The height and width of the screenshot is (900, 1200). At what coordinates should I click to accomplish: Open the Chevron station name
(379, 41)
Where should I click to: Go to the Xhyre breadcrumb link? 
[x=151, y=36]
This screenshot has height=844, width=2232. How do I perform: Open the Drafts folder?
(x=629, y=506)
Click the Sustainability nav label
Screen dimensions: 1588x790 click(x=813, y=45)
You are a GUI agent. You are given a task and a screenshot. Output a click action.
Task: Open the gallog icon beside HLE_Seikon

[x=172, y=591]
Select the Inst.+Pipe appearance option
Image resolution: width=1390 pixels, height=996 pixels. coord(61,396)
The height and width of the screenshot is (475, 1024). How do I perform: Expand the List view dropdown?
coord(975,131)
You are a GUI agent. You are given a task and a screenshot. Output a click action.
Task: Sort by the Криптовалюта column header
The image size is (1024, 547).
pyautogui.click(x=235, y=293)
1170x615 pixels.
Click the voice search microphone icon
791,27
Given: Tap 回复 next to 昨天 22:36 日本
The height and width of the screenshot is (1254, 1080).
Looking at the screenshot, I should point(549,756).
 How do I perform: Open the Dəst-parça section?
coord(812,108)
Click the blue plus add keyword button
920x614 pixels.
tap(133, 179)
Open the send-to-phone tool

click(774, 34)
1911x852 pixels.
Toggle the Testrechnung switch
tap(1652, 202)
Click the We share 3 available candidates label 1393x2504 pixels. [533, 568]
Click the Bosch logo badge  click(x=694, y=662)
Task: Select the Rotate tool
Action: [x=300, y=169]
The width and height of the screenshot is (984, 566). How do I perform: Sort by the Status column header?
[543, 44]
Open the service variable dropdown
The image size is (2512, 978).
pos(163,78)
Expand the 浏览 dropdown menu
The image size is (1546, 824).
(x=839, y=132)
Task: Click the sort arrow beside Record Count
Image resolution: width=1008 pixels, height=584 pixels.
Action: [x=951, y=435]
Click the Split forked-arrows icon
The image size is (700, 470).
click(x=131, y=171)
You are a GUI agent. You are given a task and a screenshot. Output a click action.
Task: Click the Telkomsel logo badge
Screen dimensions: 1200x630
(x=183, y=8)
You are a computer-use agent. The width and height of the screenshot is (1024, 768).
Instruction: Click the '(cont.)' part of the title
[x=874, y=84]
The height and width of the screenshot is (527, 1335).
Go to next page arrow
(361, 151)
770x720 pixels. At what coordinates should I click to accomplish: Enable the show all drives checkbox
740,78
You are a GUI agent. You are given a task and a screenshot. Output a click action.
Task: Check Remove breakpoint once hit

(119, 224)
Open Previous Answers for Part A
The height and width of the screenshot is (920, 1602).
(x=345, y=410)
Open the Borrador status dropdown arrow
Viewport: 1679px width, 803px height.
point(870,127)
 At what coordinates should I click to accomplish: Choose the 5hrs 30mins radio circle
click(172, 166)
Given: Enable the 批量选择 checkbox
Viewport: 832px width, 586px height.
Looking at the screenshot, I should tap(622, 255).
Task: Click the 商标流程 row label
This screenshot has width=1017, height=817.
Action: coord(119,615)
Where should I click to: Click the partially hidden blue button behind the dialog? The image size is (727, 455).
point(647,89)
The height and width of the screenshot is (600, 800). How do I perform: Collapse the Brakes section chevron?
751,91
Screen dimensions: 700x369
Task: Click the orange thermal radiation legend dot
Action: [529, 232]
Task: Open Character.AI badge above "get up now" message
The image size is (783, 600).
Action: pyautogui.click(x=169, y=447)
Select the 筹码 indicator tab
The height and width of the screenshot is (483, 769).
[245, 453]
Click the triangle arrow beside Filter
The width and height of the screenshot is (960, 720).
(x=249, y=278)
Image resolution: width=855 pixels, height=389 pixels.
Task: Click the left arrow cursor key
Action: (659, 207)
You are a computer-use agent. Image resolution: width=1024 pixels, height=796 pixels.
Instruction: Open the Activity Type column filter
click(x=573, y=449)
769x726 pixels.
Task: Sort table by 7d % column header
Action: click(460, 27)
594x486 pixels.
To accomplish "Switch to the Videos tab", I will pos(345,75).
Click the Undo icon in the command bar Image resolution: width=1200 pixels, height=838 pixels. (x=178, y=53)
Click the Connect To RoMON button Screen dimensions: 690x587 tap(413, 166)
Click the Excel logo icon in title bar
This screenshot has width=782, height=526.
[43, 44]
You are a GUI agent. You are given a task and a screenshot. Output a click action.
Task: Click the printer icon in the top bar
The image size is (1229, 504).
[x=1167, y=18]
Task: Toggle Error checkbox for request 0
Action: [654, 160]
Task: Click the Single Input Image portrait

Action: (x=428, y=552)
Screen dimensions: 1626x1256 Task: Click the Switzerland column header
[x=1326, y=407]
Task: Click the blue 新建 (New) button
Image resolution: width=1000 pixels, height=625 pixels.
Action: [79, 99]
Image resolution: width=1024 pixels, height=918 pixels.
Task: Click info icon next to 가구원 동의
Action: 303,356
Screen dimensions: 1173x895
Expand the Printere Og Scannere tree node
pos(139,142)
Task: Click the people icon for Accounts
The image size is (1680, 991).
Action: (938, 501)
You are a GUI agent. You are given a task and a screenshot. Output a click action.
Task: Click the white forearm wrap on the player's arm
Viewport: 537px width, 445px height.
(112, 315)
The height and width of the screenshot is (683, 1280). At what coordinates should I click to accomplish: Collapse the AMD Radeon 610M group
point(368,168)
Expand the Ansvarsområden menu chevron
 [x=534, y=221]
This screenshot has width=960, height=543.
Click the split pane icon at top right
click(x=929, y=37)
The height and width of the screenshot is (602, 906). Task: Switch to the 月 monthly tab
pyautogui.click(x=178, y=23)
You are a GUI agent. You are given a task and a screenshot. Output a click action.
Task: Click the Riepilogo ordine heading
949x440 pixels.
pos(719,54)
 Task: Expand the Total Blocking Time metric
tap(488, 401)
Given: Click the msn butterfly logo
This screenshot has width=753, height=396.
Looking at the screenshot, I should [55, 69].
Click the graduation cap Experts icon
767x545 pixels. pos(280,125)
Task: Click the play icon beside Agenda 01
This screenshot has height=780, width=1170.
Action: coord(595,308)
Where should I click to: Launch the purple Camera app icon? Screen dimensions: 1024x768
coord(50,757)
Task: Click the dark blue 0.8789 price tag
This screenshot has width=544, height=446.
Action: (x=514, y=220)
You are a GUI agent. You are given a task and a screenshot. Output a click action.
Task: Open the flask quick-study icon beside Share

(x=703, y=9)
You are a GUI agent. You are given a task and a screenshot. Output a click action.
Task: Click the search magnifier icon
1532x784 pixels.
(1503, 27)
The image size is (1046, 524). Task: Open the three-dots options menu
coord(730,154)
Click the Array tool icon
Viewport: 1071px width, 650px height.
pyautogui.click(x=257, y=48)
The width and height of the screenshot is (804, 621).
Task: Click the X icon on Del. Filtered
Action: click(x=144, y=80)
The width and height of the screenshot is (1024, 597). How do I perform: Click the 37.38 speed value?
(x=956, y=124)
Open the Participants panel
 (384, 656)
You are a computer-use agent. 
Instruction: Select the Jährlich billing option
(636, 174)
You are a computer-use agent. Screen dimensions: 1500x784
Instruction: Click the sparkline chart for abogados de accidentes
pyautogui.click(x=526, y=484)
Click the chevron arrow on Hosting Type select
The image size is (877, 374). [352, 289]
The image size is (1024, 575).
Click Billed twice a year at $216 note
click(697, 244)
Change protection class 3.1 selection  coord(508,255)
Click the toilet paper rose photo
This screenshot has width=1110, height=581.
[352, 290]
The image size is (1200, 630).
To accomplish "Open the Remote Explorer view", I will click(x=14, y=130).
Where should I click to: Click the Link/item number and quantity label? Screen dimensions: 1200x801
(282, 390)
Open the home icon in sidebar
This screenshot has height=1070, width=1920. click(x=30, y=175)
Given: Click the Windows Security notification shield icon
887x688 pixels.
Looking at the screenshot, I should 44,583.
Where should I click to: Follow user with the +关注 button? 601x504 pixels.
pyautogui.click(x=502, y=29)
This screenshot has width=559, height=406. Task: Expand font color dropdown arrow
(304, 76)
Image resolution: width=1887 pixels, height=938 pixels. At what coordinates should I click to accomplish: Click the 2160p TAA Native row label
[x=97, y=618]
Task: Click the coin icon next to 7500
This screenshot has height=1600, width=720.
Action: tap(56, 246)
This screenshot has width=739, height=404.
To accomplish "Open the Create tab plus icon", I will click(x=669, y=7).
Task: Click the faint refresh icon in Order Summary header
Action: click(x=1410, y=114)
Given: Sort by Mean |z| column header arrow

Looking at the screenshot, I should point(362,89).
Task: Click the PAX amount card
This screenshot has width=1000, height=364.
━━━
ACTIVITY: Go to the line in the material above that contains "Select the 筹码 indicator tab" and copy exactly from there through the line that contains "You are a computer-use agent. Image", stopping after it.

FINISHED EXERCISE:
Select the 筹码 indicator tab
The height and width of the screenshot is (483, 769).
[245, 453]
Click the triangle arrow beside Filter
The width and height of the screenshot is (960, 720).
(x=249, y=278)
Image resolution: width=855 pixels, height=389 pixels.
Task: Click the left arrow cursor key
Action: (659, 207)
You are a computer-use agent. Image resolution: width=1024 pixels, height=796 pixels.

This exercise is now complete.